Each entry must be written out again exactly as it stands.

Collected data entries
^^^^
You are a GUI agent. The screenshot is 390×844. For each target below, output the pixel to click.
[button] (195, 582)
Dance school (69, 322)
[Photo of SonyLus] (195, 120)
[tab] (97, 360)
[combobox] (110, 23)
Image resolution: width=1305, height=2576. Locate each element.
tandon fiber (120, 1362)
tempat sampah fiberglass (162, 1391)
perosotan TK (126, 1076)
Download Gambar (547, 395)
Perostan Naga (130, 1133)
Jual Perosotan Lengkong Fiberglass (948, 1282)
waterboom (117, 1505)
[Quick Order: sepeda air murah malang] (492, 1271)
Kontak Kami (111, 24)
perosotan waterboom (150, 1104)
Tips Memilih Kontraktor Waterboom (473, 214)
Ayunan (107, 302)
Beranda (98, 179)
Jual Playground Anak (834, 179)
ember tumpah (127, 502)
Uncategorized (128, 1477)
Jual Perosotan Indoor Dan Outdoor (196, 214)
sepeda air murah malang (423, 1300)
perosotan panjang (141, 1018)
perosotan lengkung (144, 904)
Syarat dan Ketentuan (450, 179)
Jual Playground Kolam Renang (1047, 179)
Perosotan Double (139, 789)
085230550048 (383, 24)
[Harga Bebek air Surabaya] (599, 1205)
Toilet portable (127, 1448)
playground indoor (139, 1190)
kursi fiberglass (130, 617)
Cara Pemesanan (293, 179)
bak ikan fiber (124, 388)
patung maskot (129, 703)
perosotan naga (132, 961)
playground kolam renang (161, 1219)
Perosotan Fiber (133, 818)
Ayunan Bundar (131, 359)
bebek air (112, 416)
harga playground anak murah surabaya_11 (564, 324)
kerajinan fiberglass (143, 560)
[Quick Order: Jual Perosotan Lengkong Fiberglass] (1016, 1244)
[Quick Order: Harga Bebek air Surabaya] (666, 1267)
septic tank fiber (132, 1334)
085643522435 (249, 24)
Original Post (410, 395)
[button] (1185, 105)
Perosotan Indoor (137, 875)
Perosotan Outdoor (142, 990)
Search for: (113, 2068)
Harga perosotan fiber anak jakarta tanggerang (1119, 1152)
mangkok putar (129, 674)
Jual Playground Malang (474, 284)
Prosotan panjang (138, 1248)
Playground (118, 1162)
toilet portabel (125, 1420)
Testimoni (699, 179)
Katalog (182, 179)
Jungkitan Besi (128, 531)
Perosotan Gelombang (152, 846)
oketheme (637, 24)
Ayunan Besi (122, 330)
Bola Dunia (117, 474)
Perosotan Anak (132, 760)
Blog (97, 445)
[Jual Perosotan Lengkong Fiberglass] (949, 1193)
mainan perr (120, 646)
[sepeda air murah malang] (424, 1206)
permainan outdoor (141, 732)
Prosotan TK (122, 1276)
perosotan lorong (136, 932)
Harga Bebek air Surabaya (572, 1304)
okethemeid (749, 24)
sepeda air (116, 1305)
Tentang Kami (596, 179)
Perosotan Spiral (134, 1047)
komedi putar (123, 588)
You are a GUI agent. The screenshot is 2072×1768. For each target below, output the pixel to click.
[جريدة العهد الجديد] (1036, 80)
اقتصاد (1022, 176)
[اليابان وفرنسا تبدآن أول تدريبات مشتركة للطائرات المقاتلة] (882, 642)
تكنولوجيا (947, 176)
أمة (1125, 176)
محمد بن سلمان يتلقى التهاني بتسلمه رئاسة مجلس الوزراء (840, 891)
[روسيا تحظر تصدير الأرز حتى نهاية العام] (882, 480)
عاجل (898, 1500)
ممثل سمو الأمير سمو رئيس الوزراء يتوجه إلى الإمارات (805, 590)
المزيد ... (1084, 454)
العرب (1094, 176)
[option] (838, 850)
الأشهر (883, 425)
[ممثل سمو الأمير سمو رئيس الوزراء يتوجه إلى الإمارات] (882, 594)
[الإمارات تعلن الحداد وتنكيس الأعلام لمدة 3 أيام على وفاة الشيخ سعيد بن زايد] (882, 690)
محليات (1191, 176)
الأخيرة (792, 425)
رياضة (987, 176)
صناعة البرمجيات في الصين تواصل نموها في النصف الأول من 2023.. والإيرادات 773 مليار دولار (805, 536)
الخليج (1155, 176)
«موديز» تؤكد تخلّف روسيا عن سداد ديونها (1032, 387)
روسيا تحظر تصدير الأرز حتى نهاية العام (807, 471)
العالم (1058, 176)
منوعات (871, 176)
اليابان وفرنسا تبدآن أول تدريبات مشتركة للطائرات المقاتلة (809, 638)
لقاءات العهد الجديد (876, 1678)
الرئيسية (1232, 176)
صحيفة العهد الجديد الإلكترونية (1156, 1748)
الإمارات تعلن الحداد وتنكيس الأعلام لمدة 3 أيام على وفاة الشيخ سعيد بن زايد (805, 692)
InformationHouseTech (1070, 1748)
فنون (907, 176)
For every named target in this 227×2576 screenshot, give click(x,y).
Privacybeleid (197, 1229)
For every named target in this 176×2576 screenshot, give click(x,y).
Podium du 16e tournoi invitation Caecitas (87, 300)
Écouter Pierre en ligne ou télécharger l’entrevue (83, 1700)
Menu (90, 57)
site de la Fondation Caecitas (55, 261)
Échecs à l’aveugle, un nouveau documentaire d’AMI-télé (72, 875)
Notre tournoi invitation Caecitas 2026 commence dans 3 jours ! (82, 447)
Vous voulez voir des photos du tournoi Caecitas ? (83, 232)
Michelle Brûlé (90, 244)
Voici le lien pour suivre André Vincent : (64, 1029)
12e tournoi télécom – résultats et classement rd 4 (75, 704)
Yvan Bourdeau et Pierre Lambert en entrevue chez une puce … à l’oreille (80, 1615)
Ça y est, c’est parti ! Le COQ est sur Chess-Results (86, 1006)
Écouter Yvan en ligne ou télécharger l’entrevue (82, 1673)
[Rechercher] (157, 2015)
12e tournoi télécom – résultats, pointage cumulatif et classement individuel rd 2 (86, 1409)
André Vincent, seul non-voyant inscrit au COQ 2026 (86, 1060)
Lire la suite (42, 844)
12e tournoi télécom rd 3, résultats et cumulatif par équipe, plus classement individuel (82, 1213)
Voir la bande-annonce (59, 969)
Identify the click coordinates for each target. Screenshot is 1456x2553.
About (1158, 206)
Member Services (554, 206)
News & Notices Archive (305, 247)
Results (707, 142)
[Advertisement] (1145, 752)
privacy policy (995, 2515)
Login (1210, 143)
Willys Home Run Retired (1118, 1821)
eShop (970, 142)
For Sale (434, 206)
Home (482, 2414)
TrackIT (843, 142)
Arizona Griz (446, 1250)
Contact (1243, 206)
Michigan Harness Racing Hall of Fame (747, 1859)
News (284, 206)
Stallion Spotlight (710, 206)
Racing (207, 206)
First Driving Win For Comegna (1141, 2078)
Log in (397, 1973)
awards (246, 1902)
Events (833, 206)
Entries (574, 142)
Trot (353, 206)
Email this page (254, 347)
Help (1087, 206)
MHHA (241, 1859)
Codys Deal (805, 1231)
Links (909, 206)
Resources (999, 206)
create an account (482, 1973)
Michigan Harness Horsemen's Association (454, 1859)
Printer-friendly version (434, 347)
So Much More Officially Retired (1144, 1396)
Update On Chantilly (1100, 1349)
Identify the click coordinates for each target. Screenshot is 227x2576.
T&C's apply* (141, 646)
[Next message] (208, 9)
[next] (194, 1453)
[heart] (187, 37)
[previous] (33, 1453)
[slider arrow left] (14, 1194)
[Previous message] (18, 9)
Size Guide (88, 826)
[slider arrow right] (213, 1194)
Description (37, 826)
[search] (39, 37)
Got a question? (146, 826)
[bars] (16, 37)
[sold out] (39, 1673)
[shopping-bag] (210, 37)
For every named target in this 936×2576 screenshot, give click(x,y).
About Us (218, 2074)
^^^^
(Response to the task):
You are a GUI agent. The screenshot is 390×844. For each target below, output the pixel to click.
[button] (195, 582)
Dance school (69, 322)
[Photo of SonyLus] (195, 120)
[tab] (97, 360)
[combobox] (110, 23)
Image resolution: width=1305, height=2576. Locate each element.
tandon fiber (120, 1362)
tempat sampah fiberglass (162, 1391)
perosotan TK (126, 1076)
Download Gambar (547, 395)
Perostan Naga (130, 1133)
Jual Perosotan Lengkong Fiberglass (948, 1282)
waterboom (117, 1505)
[Quick Order: sepeda air murah malang] (492, 1271)
Kontak Kami (111, 24)
perosotan waterboom (150, 1104)
Tips Memilih Kontraktor Waterboom (473, 214)
Ayunan (107, 302)
Beranda (98, 179)
Jual Playground Anak (834, 179)
ember tumpah (127, 502)
Uncategorized (128, 1477)
Jual Perosotan Indoor Dan Outdoor (196, 214)
sepeda air murah malang (423, 1300)
perosotan panjang (141, 1018)
perosotan lengkung (144, 904)
Syarat dan Ketentuan (450, 179)
Jual Playground Kolam Renang (1047, 179)
Perosotan Double (139, 789)
085230550048 (383, 24)
[Harga Bebek air Surabaya] (599, 1205)
Toilet portable (127, 1448)
playground indoor (139, 1190)
kursi fiberglass (130, 617)
Cara Pemesanan (293, 179)
bak ikan fiber (124, 388)
patung maskot (129, 703)
perosotan naga (132, 961)
playground kolam renang (161, 1219)
Perosotan Fiber (133, 818)
Ayunan Bundar (131, 359)
bebek air (112, 416)
harga playground anak murah surabaya_11 (564, 324)
kerajinan fiberglass (143, 560)
[Quick Order: Jual Perosotan Lengkong Fiberglass] (1016, 1244)
[Quick Order: Harga Bebek air Surabaya] (666, 1267)
septic tank fiber (132, 1334)
085643522435 (249, 24)
Original Post (410, 395)
[button] (1185, 105)
Perosotan Indoor (137, 875)
Perosotan Outdoor (142, 990)
Search for: (113, 2068)
Harga perosotan fiber anak jakarta tanggerang (1119, 1152)
mangkok putar (129, 674)
Jual Playground Malang (474, 284)
Prosotan panjang (138, 1248)
Playground (118, 1162)
toilet portabel (125, 1420)
Testimoni (699, 179)
Katalog (182, 179)
Jungkitan Besi (128, 531)
Perosotan Gelombang (152, 846)
oketheme (637, 24)
Ayunan Besi (122, 330)
Bola Dunia (117, 474)
Perosotan Anak (132, 760)
Blog (97, 445)
[Jual Perosotan Lengkong Fiberglass] (949, 1193)
mainan perr (120, 646)
[sepeda air murah malang] (424, 1206)
permainan outdoor (141, 732)
Prosotan TK (122, 1276)
perosotan lorong (136, 932)
Harga Bebek air Surabaya (572, 1304)
okethemeid (749, 24)
sepeda air (116, 1305)
Tentang Kami (596, 179)
Perosotan Spiral (134, 1047)
komedi putar (123, 588)
You are a GUI agent. The screenshot is 2072×1768. For each target below, output the pixel to click.
[جريدة العهد الجديد] (1036, 80)
اقتصاد (1022, 176)
[اليابان وفرنسا تبدآن أول تدريبات مشتركة للطائرات المقاتلة] (882, 642)
تكنولوجيا (947, 176)
أمة (1125, 176)
محمد بن سلمان يتلقى التهاني بتسلمه رئاسة مجلس الوزراء (840, 891)
[روسيا تحظر تصدير الأرز حتى نهاية العام] (882, 480)
عاجل (898, 1500)
ممثل سمو الأمير سمو رئيس الوزراء يتوجه إلى الإمارات (805, 590)
المزيد ... (1084, 454)
العرب (1094, 176)
[option] (838, 850)
الأشهر (883, 425)
[ممثل سمو الأمير سمو رئيس الوزراء يتوجه إلى الإمارات] (882, 594)
[الإمارات تعلن الحداد وتنكيس الأعلام لمدة 3 أيام على وفاة الشيخ سعيد بن زايد] (882, 690)
محليات (1191, 176)
الأخيرة (792, 425)
رياضة (987, 176)
صناعة البرمجيات في الصين تواصل نموها في النصف الأول من 2023.. والإيرادات 773 مليار دولار (805, 536)
الخليج (1155, 176)
«موديز» تؤكد تخلّف روسيا عن سداد ديونها (1032, 387)
روسيا تحظر تصدير الأرز حتى نهاية العام (807, 471)
العالم (1058, 176)
منوعات (871, 176)
اليابان وفرنسا تبدآن أول تدريبات مشتركة للطائرات المقاتلة (809, 638)
لقاءات العهد الجديد (876, 1678)
الرئيسية (1232, 176)
صحيفة العهد الجديد الإلكترونية (1156, 1748)
الإمارات تعلن الحداد وتنكيس الأعلام لمدة 3 أيام على وفاة الشيخ سعيد بن زايد (805, 692)
InformationHouseTech (1070, 1748)
فنون (907, 176)
For every named target in this 227×2576 screenshot, give click(x,y).
Privacybeleid (197, 1229)
For every named target in this 176×2576 screenshot, give click(x,y).
Podium du 16e tournoi invitation Caecitas (87, 300)
Écouter Pierre en ligne ou télécharger l’entrevue (83, 1700)
Menu (90, 57)
site de la Fondation Caecitas (55, 261)
Échecs à l’aveugle, un nouveau documentaire d’AMI-télé (72, 875)
Notre tournoi invitation Caecitas 2026 commence dans 3 jours ! (82, 447)
Vous voulez voir des photos du tournoi Caecitas ? (83, 232)
Michelle Brûlé (90, 244)
Voici le lien pour suivre André Vincent : (64, 1029)
12e tournoi télécom – résultats et classement rd 4 (75, 704)
Yvan Bourdeau et Pierre Lambert en entrevue chez une puce … à l’oreille (80, 1615)
Ça y est, c’est parti ! Le COQ est sur Chess-Results (86, 1006)
Écouter Yvan en ligne ou télécharger l’entrevue (82, 1673)
[Rechercher] (157, 2015)
12e tournoi télécom – résultats, pointage cumulatif et classement individuel rd 2 (86, 1409)
André Vincent, seul non-voyant inscrit au COQ 2026 (86, 1060)
Lire la suite (42, 844)
12e tournoi télécom rd 3, résultats et cumulatif par équipe, plus classement individuel (82, 1213)
Voir la bande-annonce (59, 969)
Identify the click coordinates for each target. Screenshot is 1456x2553.
About (1158, 206)
Member Services (554, 206)
News & Notices Archive (305, 247)
Results (707, 142)
[Advertisement] (1145, 752)
privacy policy (995, 2515)
Login (1210, 143)
Willys Home Run Retired (1118, 1821)
eShop (970, 142)
For Sale (434, 206)
Home (482, 2414)
TrackIT (843, 142)
Arizona Griz (446, 1250)
Contact (1243, 206)
Michigan Harness Racing Hall of Fame (747, 1859)
News (284, 206)
Stallion Spotlight (710, 206)
Racing (207, 206)
First Driving Win For Comegna (1141, 2078)
Log in (397, 1973)
awards (246, 1902)
Events (833, 206)
Entries (574, 142)
Trot (353, 206)
Email this page (254, 347)
Help (1087, 206)
MHHA (241, 1859)
Codys Deal (805, 1231)
Links (909, 206)
Resources (999, 206)
create an account (482, 1973)
Michigan Harness Horsemen's Association (454, 1859)
Printer-friendly version (434, 347)
So Much More Officially Retired (1144, 1396)
Update On Chantilly (1100, 1349)
Identify the click coordinates for each target. Screenshot is 227x2576.
T&C's apply* (141, 646)
[Next message] (208, 9)
[next] (194, 1453)
[heart] (187, 37)
[previous] (33, 1453)
[slider arrow left] (14, 1194)
[Previous message] (18, 9)
Size Guide (88, 826)
[slider arrow right] (213, 1194)
Description (37, 826)
[search] (39, 37)
Got a question? (146, 826)
[bars] (16, 37)
[sold out] (39, 1673)
[shopping-bag] (210, 37)
For every named target in this 936×2576 screenshot, give click(x,y).
About Us (218, 2074)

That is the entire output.